Il Nobel anti-neri? Ha origini africane

James Watson aveva proclamato la superiorità dell’intelligenza dei bianchi. Ora il suo Dna rivela che aveva antenati di colore

Dna. Un trisillabo che sentiamo citare continuamente: dovrebbe dirci chi è l’assassino, dovremmo modificarlo per diventare tutti come Superman, dovremmo evitare di modificarlo per non diventare tutti dei mostri. E ancora: dovrebbe dirci se abbiamo la tendenza all’alcolismo, se nostro figlio avrà gli occhi azzurri oppure sarà down. Un oracolo scientifico che tutti tirano per la giacchetta chiedendogli l’impossibile, al punto che ormai si è trasformato in uno di quegli “idoli” della scienza che tanto dovrebbero far paura ai razionalisti veri.
Bene sul Dna pare aver fatto l’ennesimo scivolone proprio James Dewey Watson, il geniale cervellone che assieme a Francis Crick e Maurice Wilkins scoprì, nel corso degli anni Cinquanta il funzionamento della doppia elica dei cromosomi. Questo arzillo vecchietto classe 1928 avrebbe, infatti, nel suo “pacchetto genetico” un 16% di geni africani a cui andrebbero a sommarsi anche un 9% di geni asiatici. Un quantitativo notevole, tenendo conto che normalmente un bianco non ha più dell’1% di geni trasmessi da antenati di colore.

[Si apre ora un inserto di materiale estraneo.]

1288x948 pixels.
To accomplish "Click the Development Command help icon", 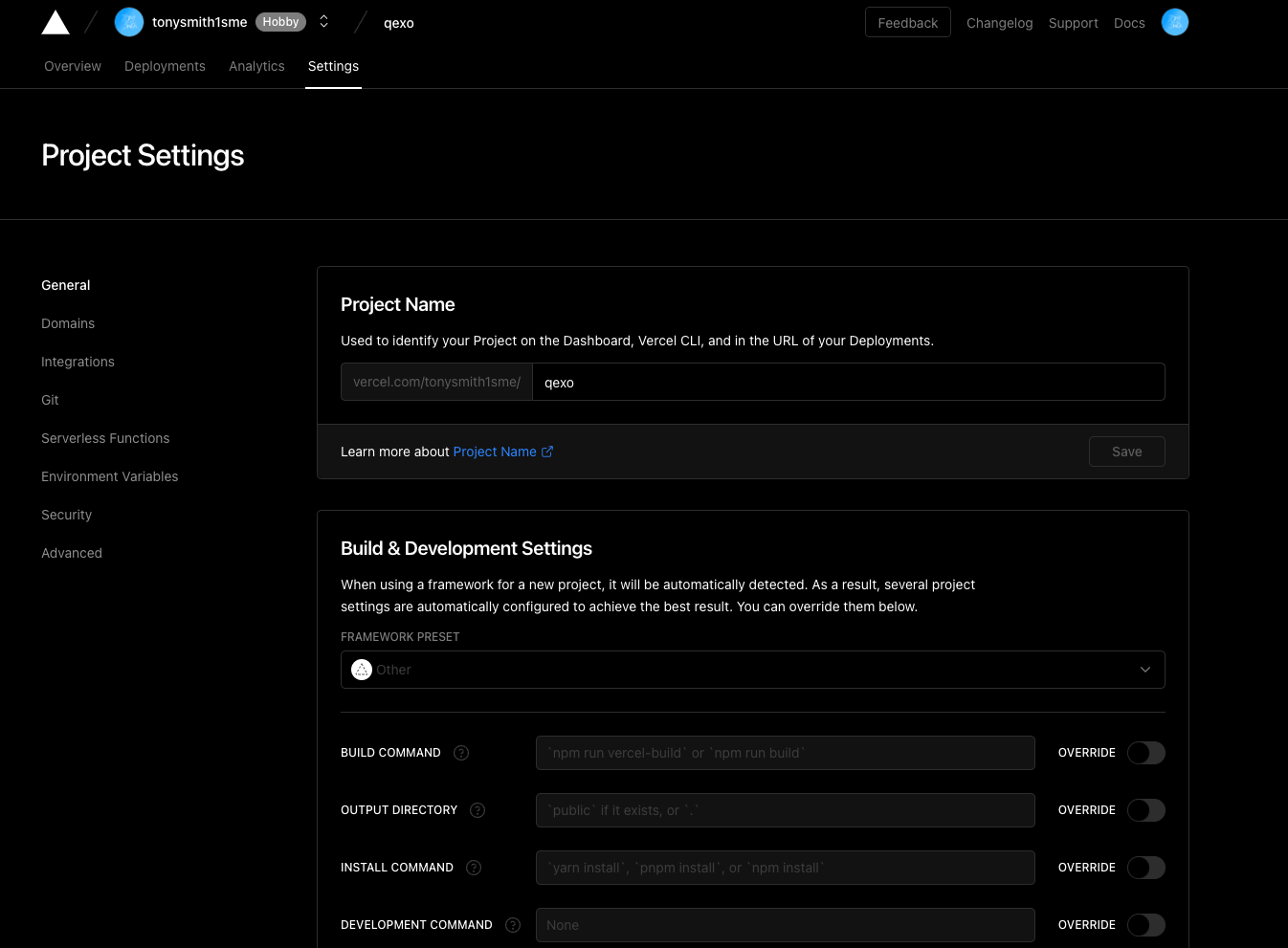I will tap(513, 925).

E dove sta il problema? Dirà chi legge; magari già un po’ arrabbiato e con il sospetto di star leggendo un articolo razzista. Il problema sta nel fatto che a metà ottobre il professor Watson ha suscitato un vero e proprio vespaio per delle sue dichiarazioni pessimiste sullo sviluppo del continente africano riportate dai quotidiani britannici durante una sua visita. Il motivo dei suoi dubbi? La seguente affermazione: «Tutte le nostre politiche sociali si basano sul fatto che la loro intelligenza sia pari alla nostra, mentre tutti i test lo smentiscono». Abbastanza per scatenare fortissime contestazioni nella comunità scientifica, e per fargli ritirare finanziamenti e rescindere contratti. Tanto più che questa non era nemmeno la prima affermazione attribuitagli a favore di quello che, se non è aperto razzismo, è almeno becero determinismo biologico (si era anche scagliato contro omosessuali e neri in passato).

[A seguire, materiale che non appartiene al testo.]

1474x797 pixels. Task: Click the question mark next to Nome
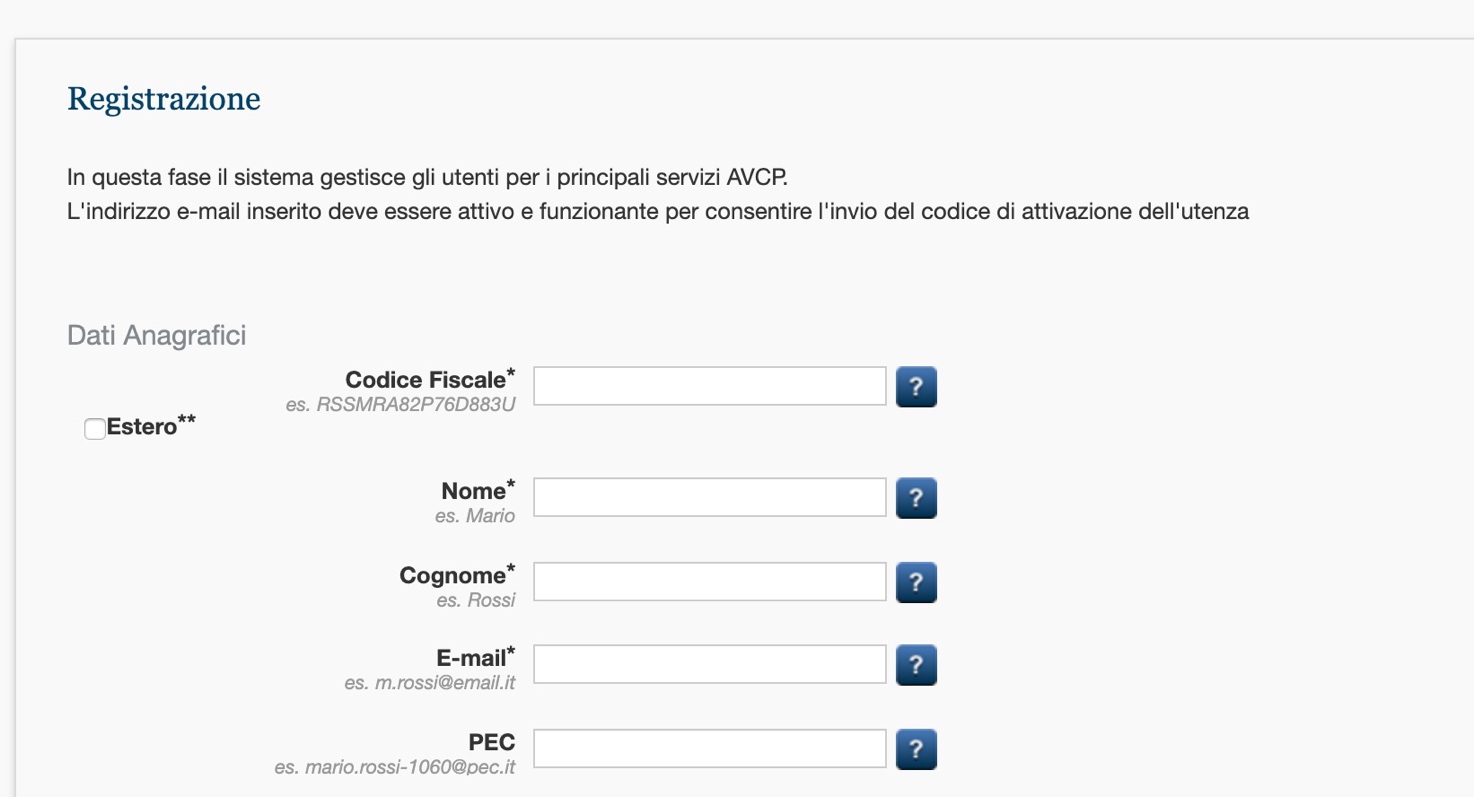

Chiaro, allora, che quando gli esperti della compagnia islandese DeCode Genetics si sono accorti delle particolari caratteristiche del suo Dna le abbiano messe ben in evidenza (Watson ha deciso di renderlo pubblico alcuni anni fa, donandone alcuni campioni per il bene della scienza).

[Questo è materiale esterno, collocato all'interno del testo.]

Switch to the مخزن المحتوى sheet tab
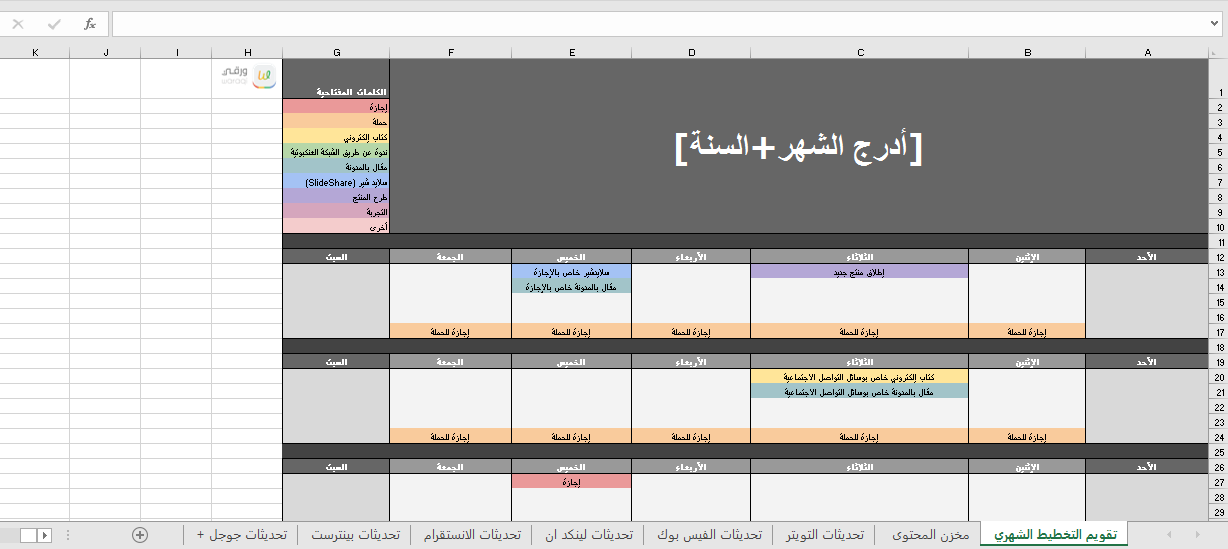Image resolution: width=1228 pixels, height=549 pixels. 930,535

Pare che lo scienziato abbia reagito positivamente alla notizia, anche perché dopo il fattaccio inglese ha continuato a giurare e spergiurare di essere stato frainteso e si è profuso in un diluvio di scuse. Quindi la sua “neritudine” potrebbe rendergli di nuovo immacolata la coscienza. Peccato che dopo le sue dichiarazioni pare che su internet il numero di commenti e di articoli che tentano di fondare il razzismo sulla genetica sia drasticamente aumentato. E poco importa che il 99% del Dna di due esseri umani qualunque sia perfettamente identico, o che importanti genetisti come quelli del Program in Medical and Population Genetics del Broad Institute di Cambridge, in Massachusetts continuino a ripetere che le differenze socio-economiche, o quelle culturali, tra individui contano molto più dei geni. Ci sarà sempre chi preferirà credere alle dichiarazioni vere o presunte di Watson. Ops, scusate, alle dichiarazioni di quel 75% di Watson che ha le adeguate capacità razionali. L’altro 25% verrà buono per altri usi.